The “Enz Vineyard” is gaining popular attention and, as a believer in the concept that “a rising tide lifts all boats”, I hope to see more quality producers using fruit from San Benito and Santa Clara Counties.



Having said that I would like to share some information from an email I received on 8/26 from Mr Ian Brand on his personal involvement with the farming of this hallowed vineyard:



"…For the last two years, I’ve been engaged in an arrangement wherein the Enz family (Russell especially) does the farming, and I advise, handle the fruit sales and picking. We’ve taken the vineyard to organic farming practices and really brought in a great roster of winemakers. Right now, the Mourvedre goes to us (I. Brand), Sandlands, Dirty and Rowdy, Birichino, Penville Projects (out of Santa Barbara), Nonesuch Wines (assistant winemaker of Arnot Roberts), Rajat Parr Selections, and likely Bedrock and Nelle WInery in Paso. Turley gets the old Zin, Ser Winery gets the old Pfeffer. The young zin goes to Turley, Bedrock, Benevolent Neglect, and a new project called Blue Ox for sparkling (I think). The younger Pfeffer goes to Broc Cellars, Vocal Vineyards (side project of mine), and Blue Ox. I’m trying to convince Scott Shultz at Jolie-Laide that he wants some because I think it would be magic in his hands. The Pinot is going to Birichino, Newfound Wines and Presqu’ille this year. We’ve cleared another 15-20 acres on the vineyard for planting, and will be putting in another 5 acres of Mourvedre from cuttings on the vineyard and a smattering of other interesting things over the next three years.

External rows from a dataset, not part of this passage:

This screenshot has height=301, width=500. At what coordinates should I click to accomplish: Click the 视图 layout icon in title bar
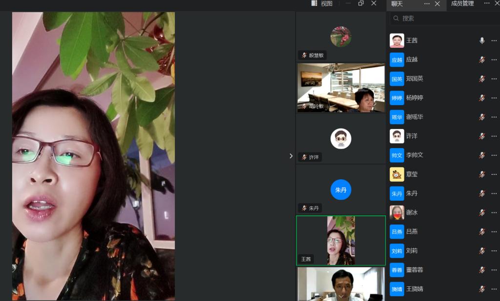point(315,3)
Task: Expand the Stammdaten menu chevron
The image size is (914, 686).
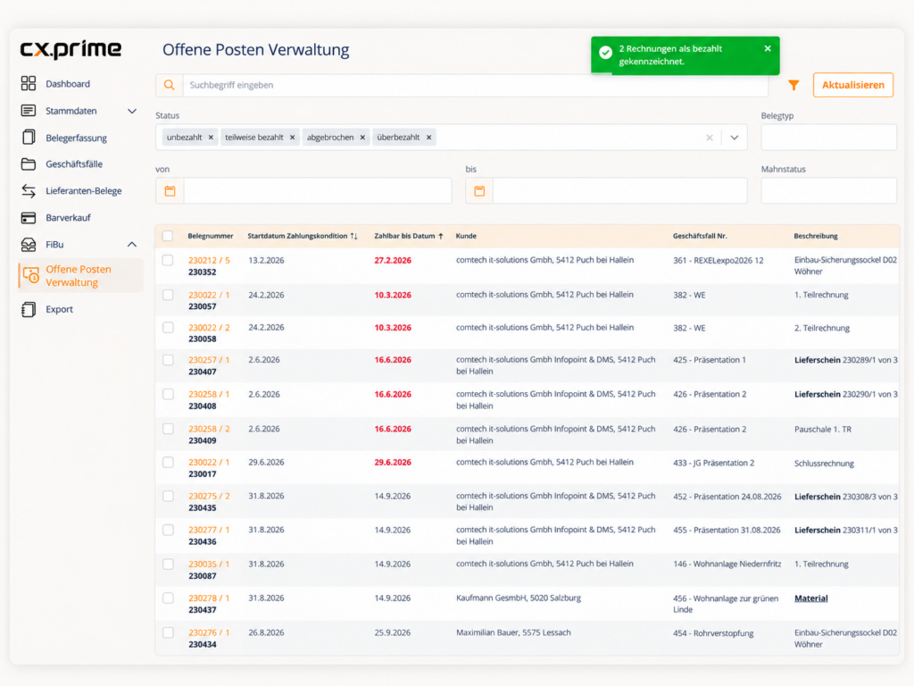Action: click(x=132, y=111)
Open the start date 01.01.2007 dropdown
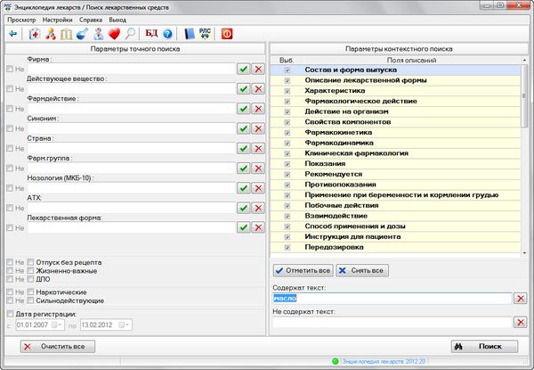This screenshot has width=534, height=370. pyautogui.click(x=56, y=324)
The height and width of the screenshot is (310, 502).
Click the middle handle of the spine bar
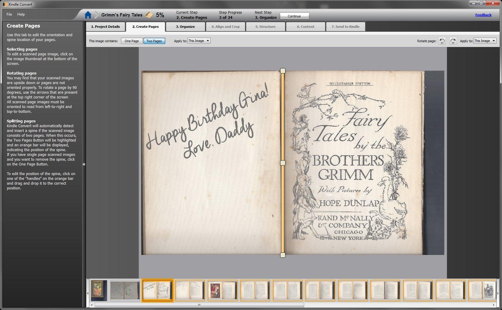(283, 163)
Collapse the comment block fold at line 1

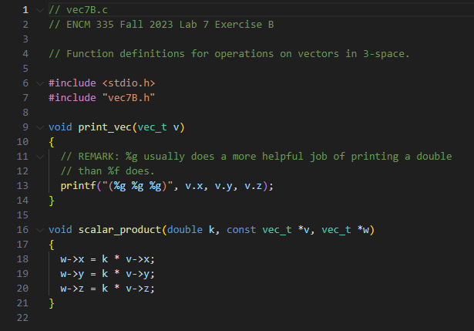[x=40, y=10]
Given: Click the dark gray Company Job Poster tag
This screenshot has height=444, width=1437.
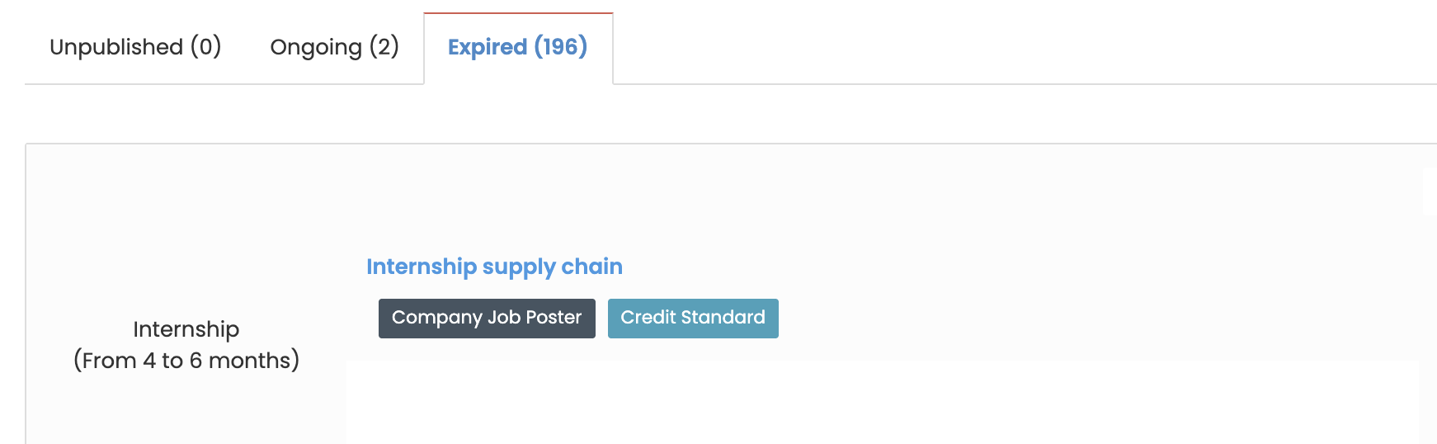Looking at the screenshot, I should pos(487,318).
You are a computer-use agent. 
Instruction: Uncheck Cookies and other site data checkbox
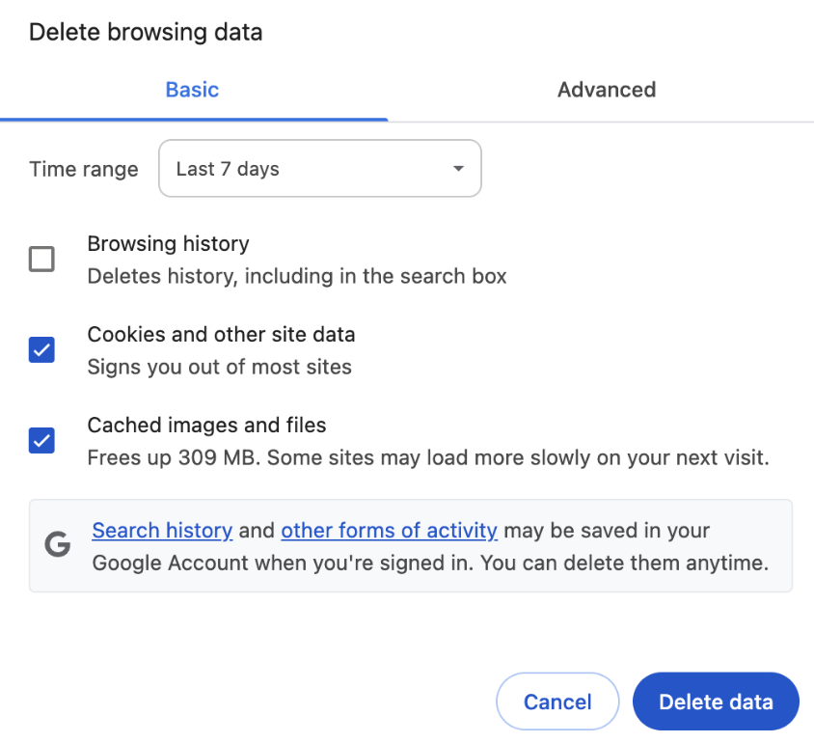click(x=41, y=350)
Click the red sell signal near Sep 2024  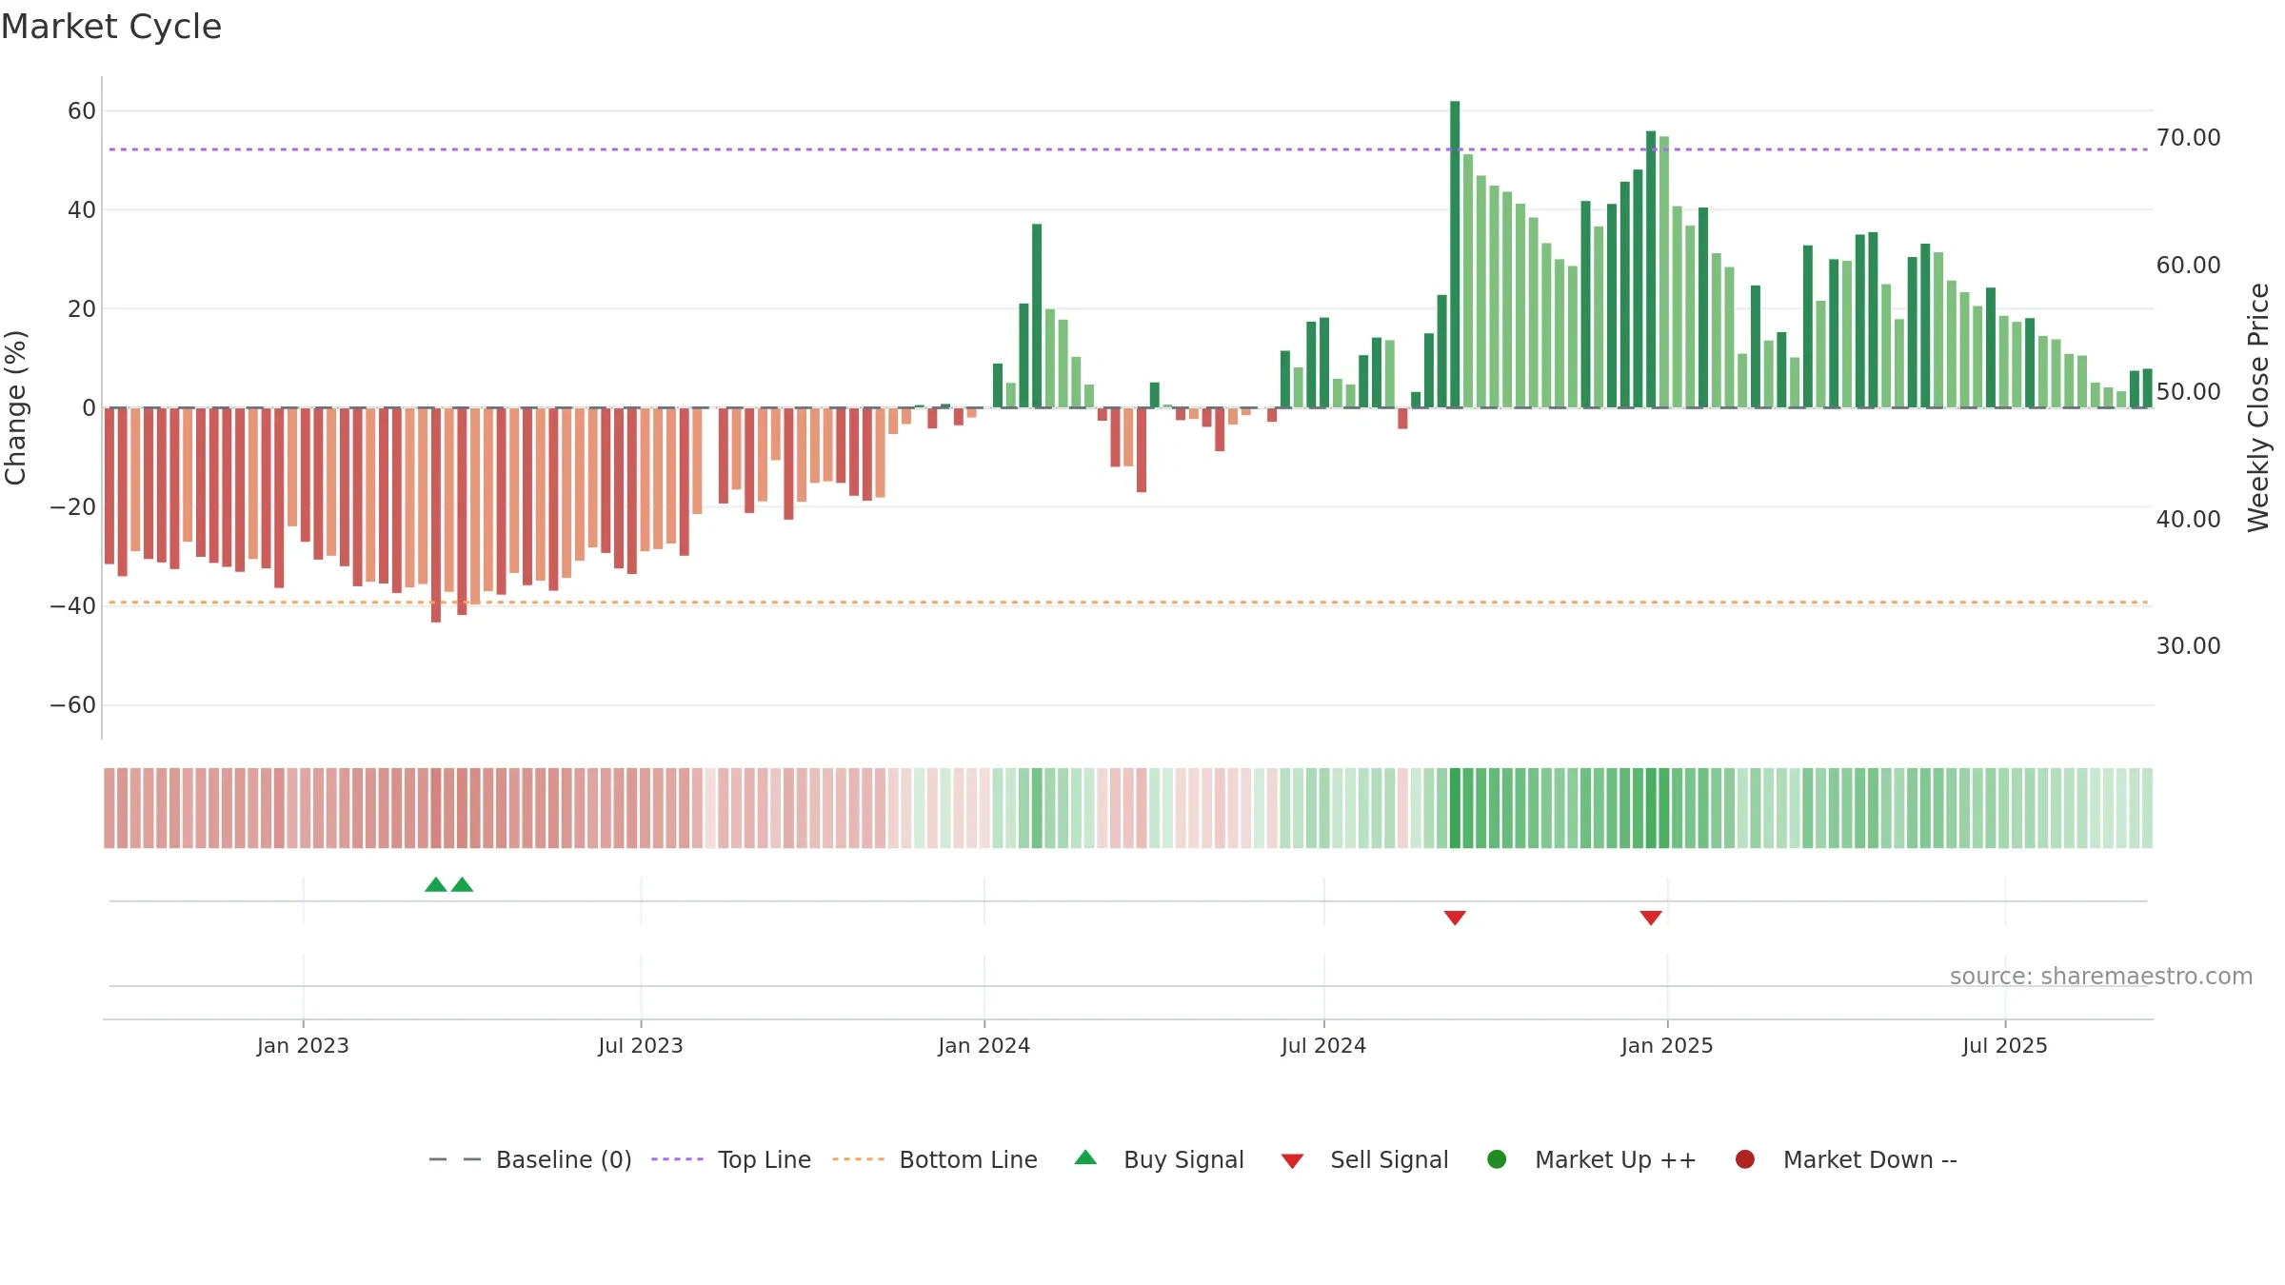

“…I’m really happy with how everything is going. Our 15 and 16 vintages are the best the winery has produced. There are great wines in 17, but like many people, we had to do a lot of declassifying and selecting to pull wines out of that vintage – I guess that’s what they call a ‘winemaker’s vintage’. 18 is shaping up to be fantastic. The work we’ve spent a decade on is bearing fruit – that includes the winery business and the our greater mission in the local vineyards and wine scene. I can only imagine how the next decade unfolds…”




So… whether or not there are more sites in the area destined for heightened attention, the “Enz Vineyard” seems to be a location that will be appearing on many wine labels in the coming vintage releases!